Three years ago, I first read Martin Luther’s “The German Mass and Order of Divine Service”. I wrote a post about it called “Luther and the Church.” Since then I’ve written other posts as well. I was surprised when I read that Luther was convinced that the “Mass” or “Divine Service” was not for the church but was for unbelievers. I was also surprised to read what Luther said a meeting of true believers should look like.
In the preface of “The German Mass and Order of Divine Service” (1526), Martin Luther describes three different kinds of “divine service”. The first and second kinds of “divine service” are differentiated only by the languages used (Latin and German, respectively). Importantly, this is what Luther says of these two kinds of “divine service”:
Both these kinds of Service then we must have held and publicly celebrated in church for the people in general. They are not yet believers or Christians. But the greater part stand there and gape, simply to see something new: and it is just as if we held Divine Service in an open square or field amongst Turks or heathen. So far it is no question yet of a regularly fixed assembly wherein to train Christians according to the Gospel: but rather of a public allurement to faith and Christianity.
Thus, for Luther, the public service in both Latin and German are for the purpose of exposing unbelievers to the Gospel.

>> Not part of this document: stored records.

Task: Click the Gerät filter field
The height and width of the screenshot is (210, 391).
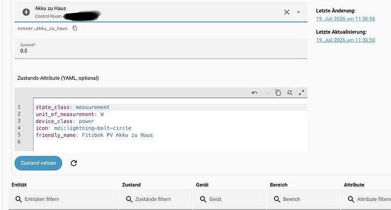Action: (x=230, y=199)
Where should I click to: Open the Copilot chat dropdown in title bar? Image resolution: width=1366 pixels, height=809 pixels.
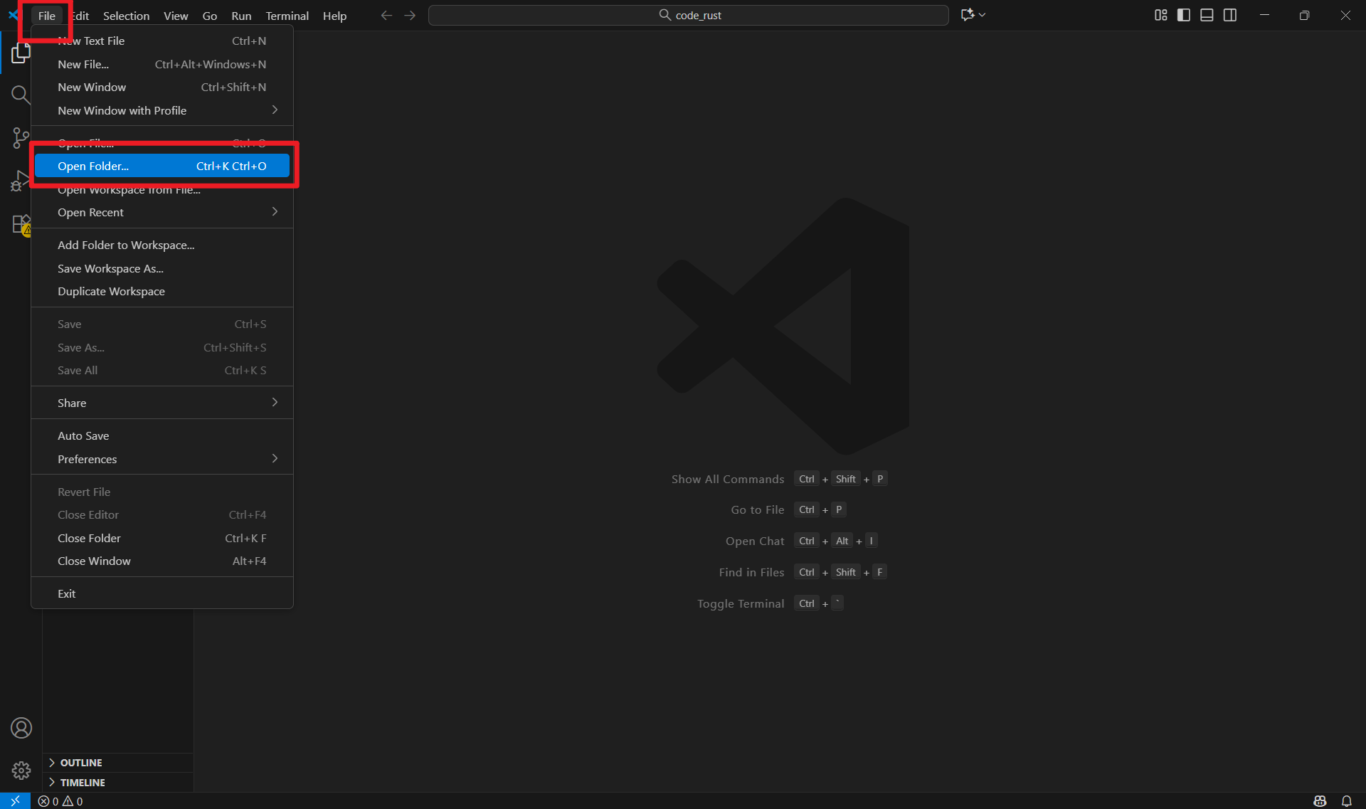click(x=982, y=15)
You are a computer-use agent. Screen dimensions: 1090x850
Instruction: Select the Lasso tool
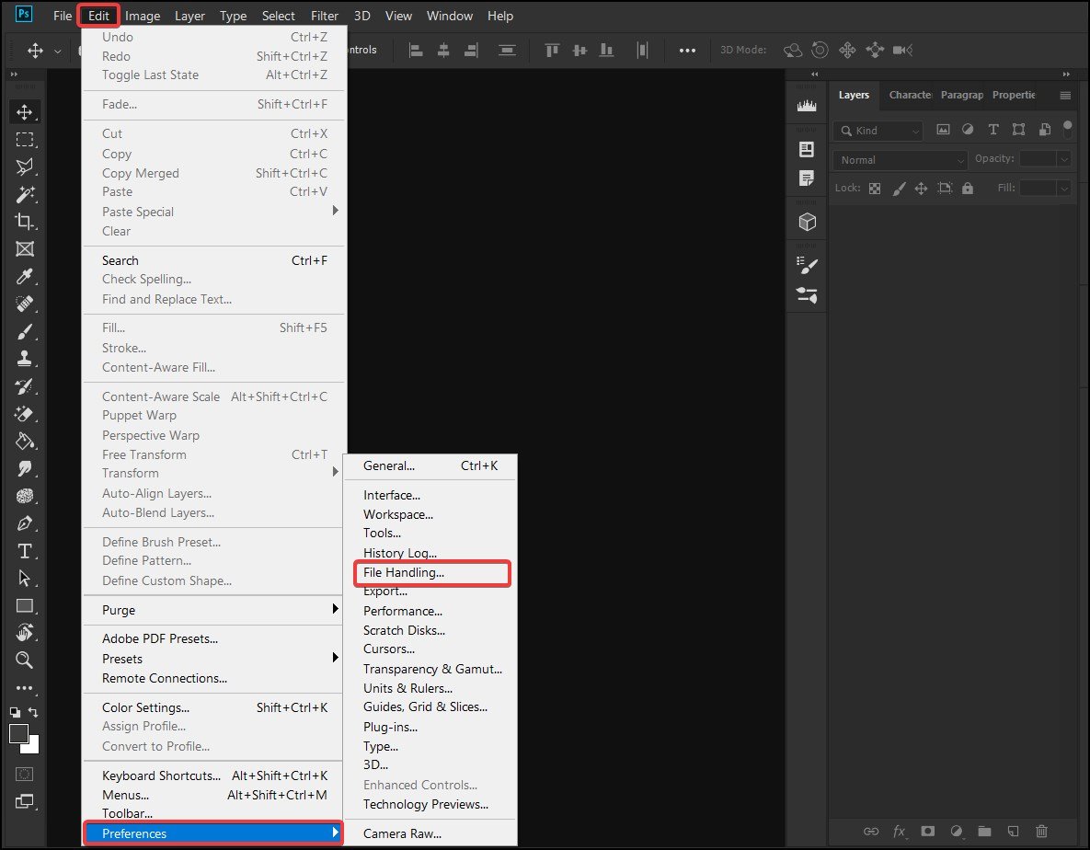pos(25,167)
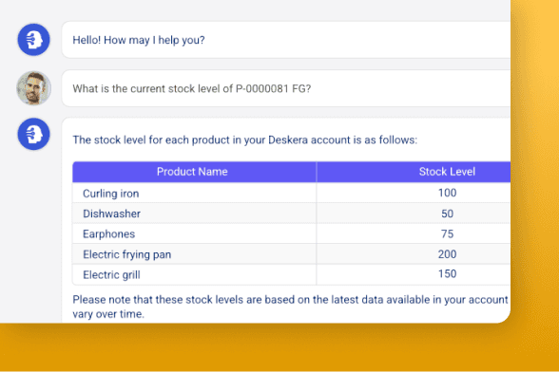
Task: Click the AI avatar beside the stock table reply
Action: coord(33,134)
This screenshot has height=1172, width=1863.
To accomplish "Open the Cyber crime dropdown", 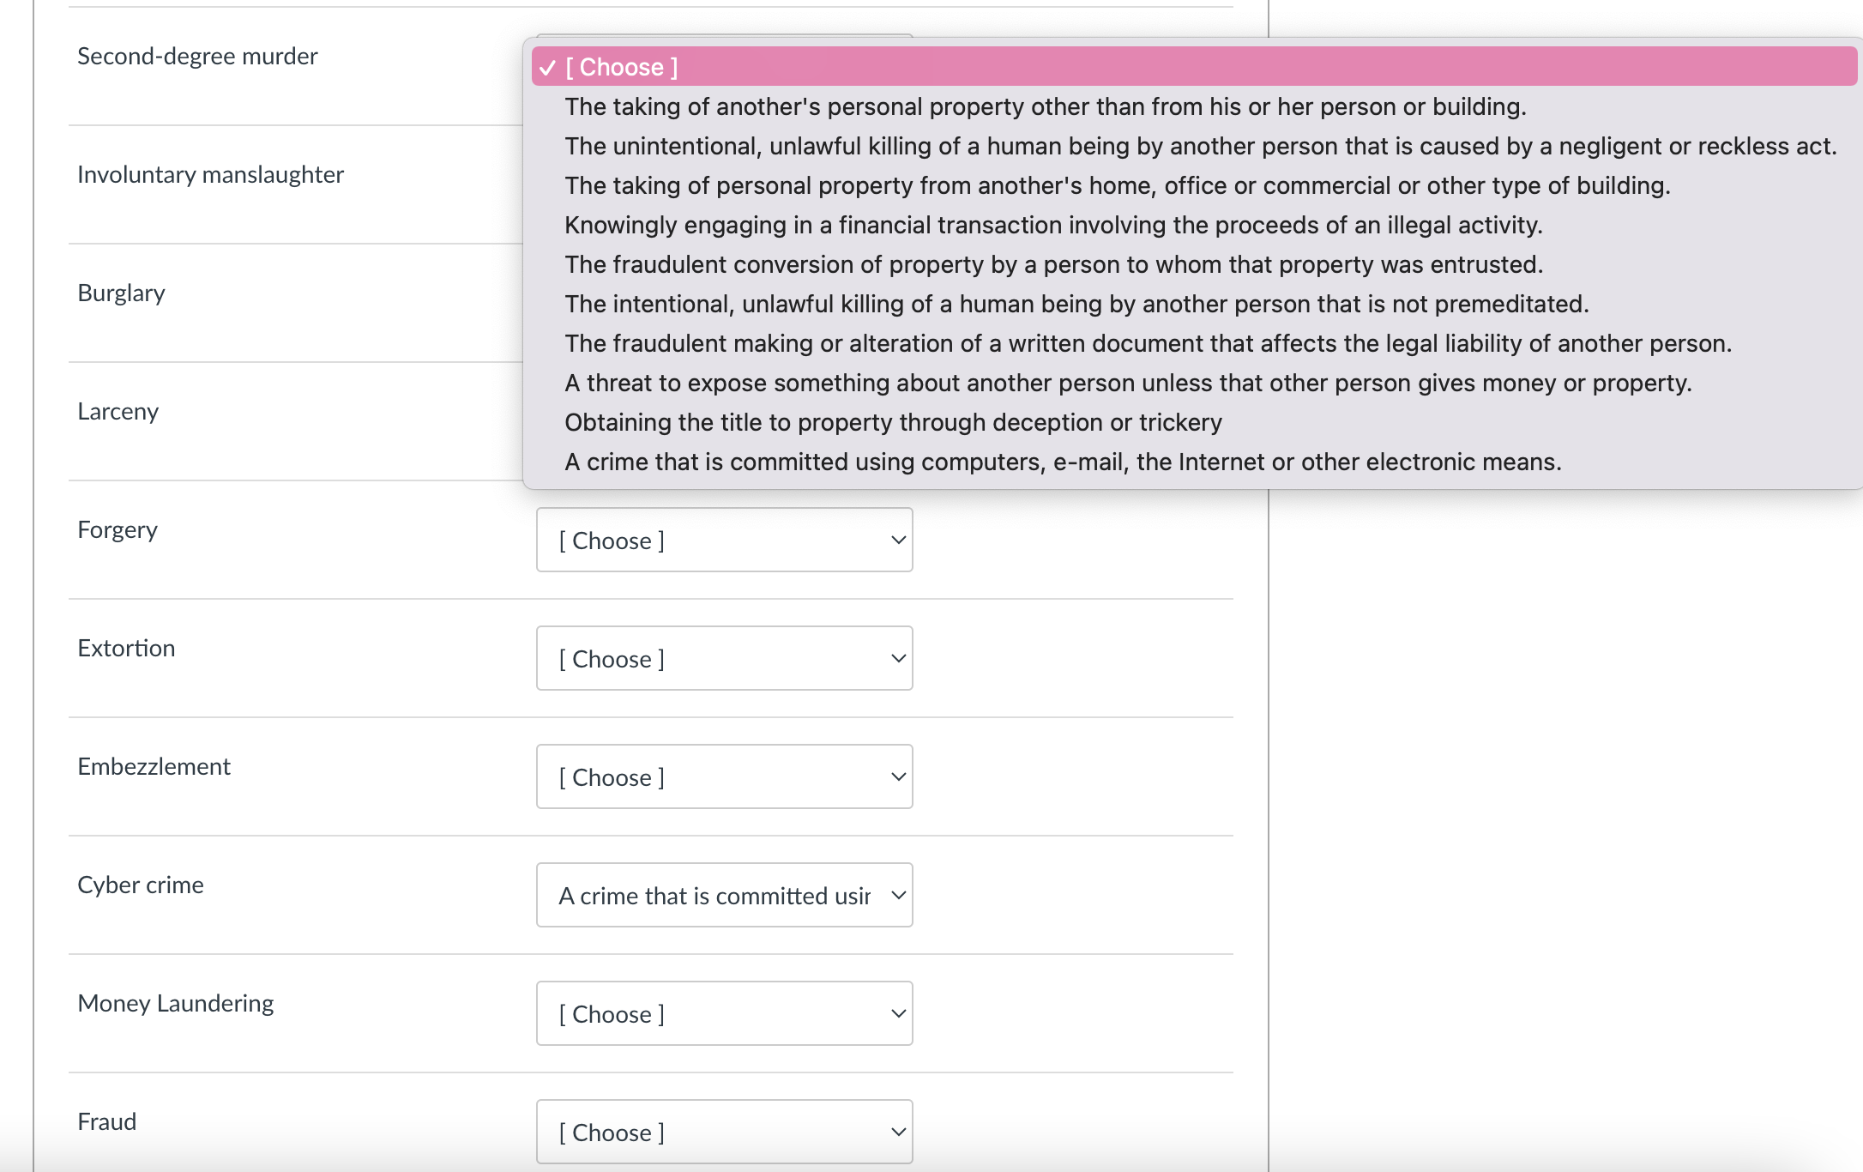I will pyautogui.click(x=723, y=895).
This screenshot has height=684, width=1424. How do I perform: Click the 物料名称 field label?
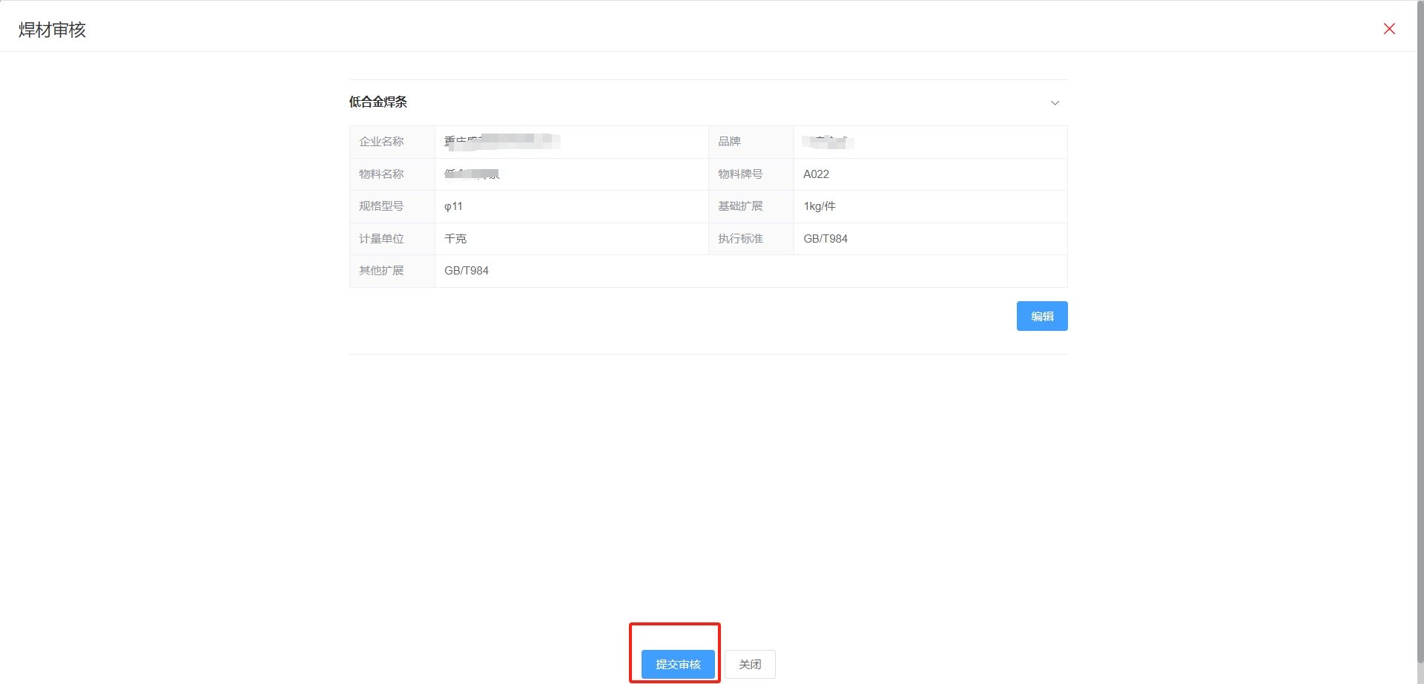(381, 174)
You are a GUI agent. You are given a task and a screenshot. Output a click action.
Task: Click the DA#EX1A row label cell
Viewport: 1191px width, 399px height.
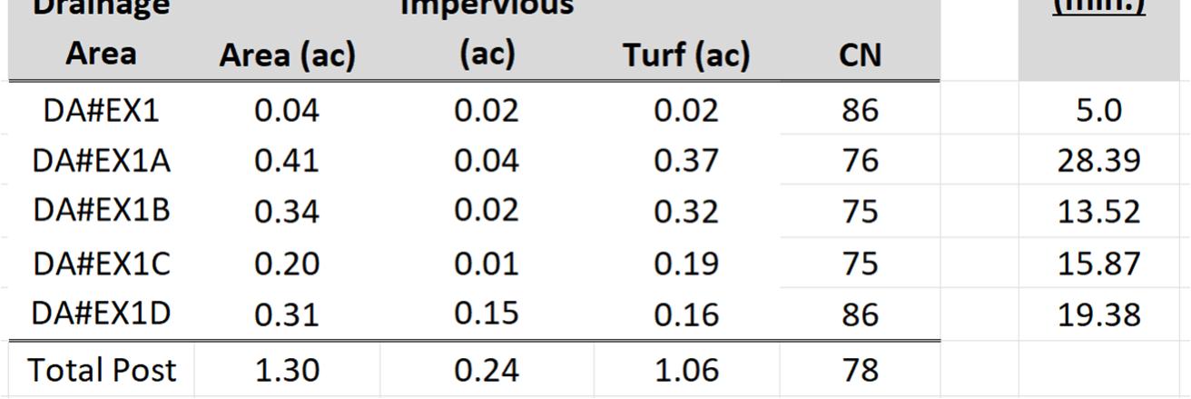point(101,160)
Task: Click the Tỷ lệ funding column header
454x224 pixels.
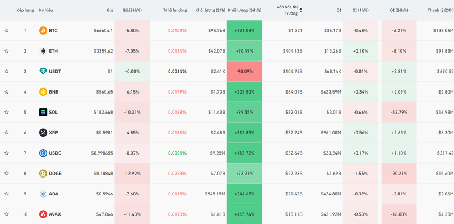Action: click(174, 10)
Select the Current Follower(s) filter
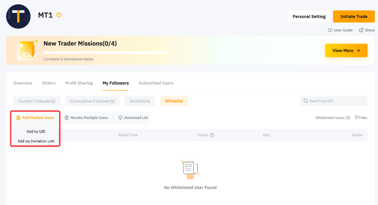This screenshot has height=205, width=378. (x=37, y=101)
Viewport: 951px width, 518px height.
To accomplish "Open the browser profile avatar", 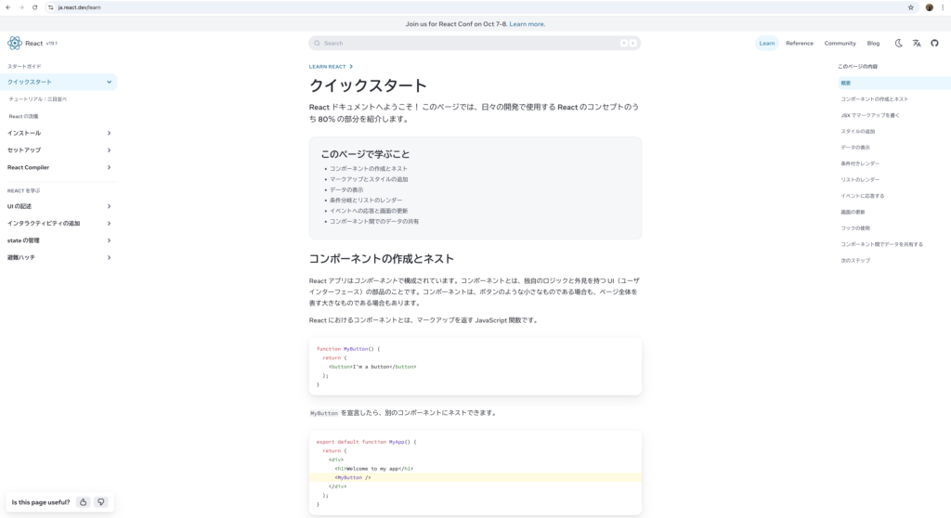I will tap(929, 6).
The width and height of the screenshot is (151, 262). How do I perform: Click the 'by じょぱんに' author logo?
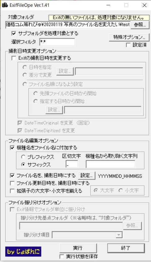pos(23,251)
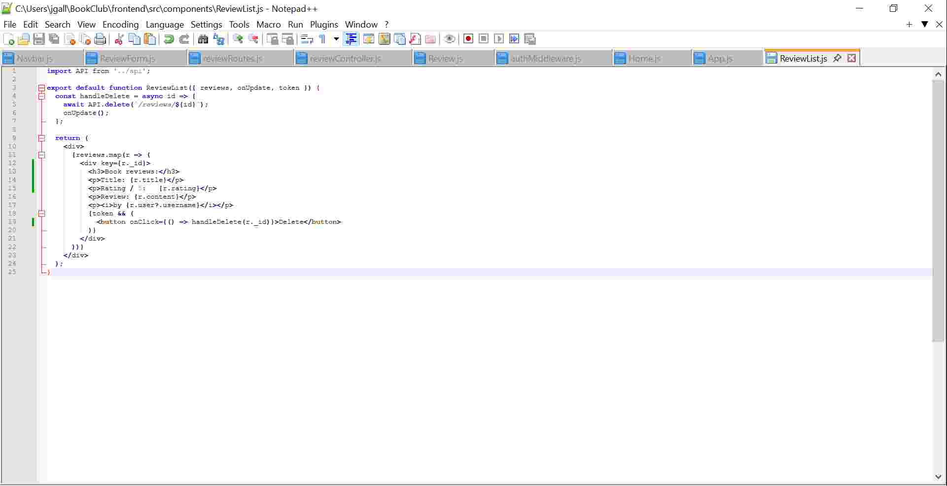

Notice that he does not see these services as being for Christians. So, what does Luther proscribe for believers? Keep reading for his “third sort of divine service”:
But the third sort [of Divine Service], which the true type of Evangelical Order should embrace, must not be celebrated so publicly in the square amongst all and sundry. Those, however, who are desirous of being Christians in earnest, and are ready to profess the Gospel with hand and mouth, should register their names and assemble by themselves in some house to pray, to read, to baptize and to receive the sacrament and practise other Christian works. In this Order, those whose conduct was not such as befits Christians could be recognized, reproved, reformed, rejected, or excommunicated, according to the rule of Christ in Matt. xviii. Here, too, a general giving of alms could be imposed on Christians, to be willingly given and divided among the poor, after the example of St. Paul in 2 Cor. ix. Here there would not be need of much fine singing. Here we could have baptism and the sacrament in short and simple fashion: and direct everything towards the Word and prayer and love. Here we should have a good short Catechism about the Creed, the Ten Commandments, and the Lord’s Prayer. In one word, if we only had people who longed to be Christians in earnest, Form and Order would soon shape itself. But I cannot and would not order or arrange such a community or congregation at present. I have not the requisite persons for it, nor do I see many who are urgent for it. But should it come to pass that I must do it, and that such pressure is put upon me as that I find myself unable with a good conscience to leave it undone, then I will gladly do my part to secure it, and will help it on as best I can.
It seems that Luther is calling for a different type of meeting for believers. In this meeting, Luther does not have to order things. Instead, he sees that “the form and order would soon shape itself.” (I would add that it is the Spirit that forms and orders the meetings.) In fact, Luther sees baptism and the Lord’s Supper happening in this group – not in one of the public meetings that are meant for unbelievers. Notice also that in this meeting, believers would teach one another and take up money to give to the poor.
So, why did Luther not pursue this type of service? Well, he tells us here that he does not know “earnest” Christians willing to participate in this type of meeting. History tells us that Luther later relented from this position in order to appease the state church.
Everything that follows this point in “The German Mass and Order of Divine Service” describes how to carry out the first two kinds of “Divine Service”, which Luther said were not intended for believers, but for unbelievers. We will never know what would have happened historically if Luther had held to his convictions: “I will gladly do my part to secure it, and will help it on as best I can.”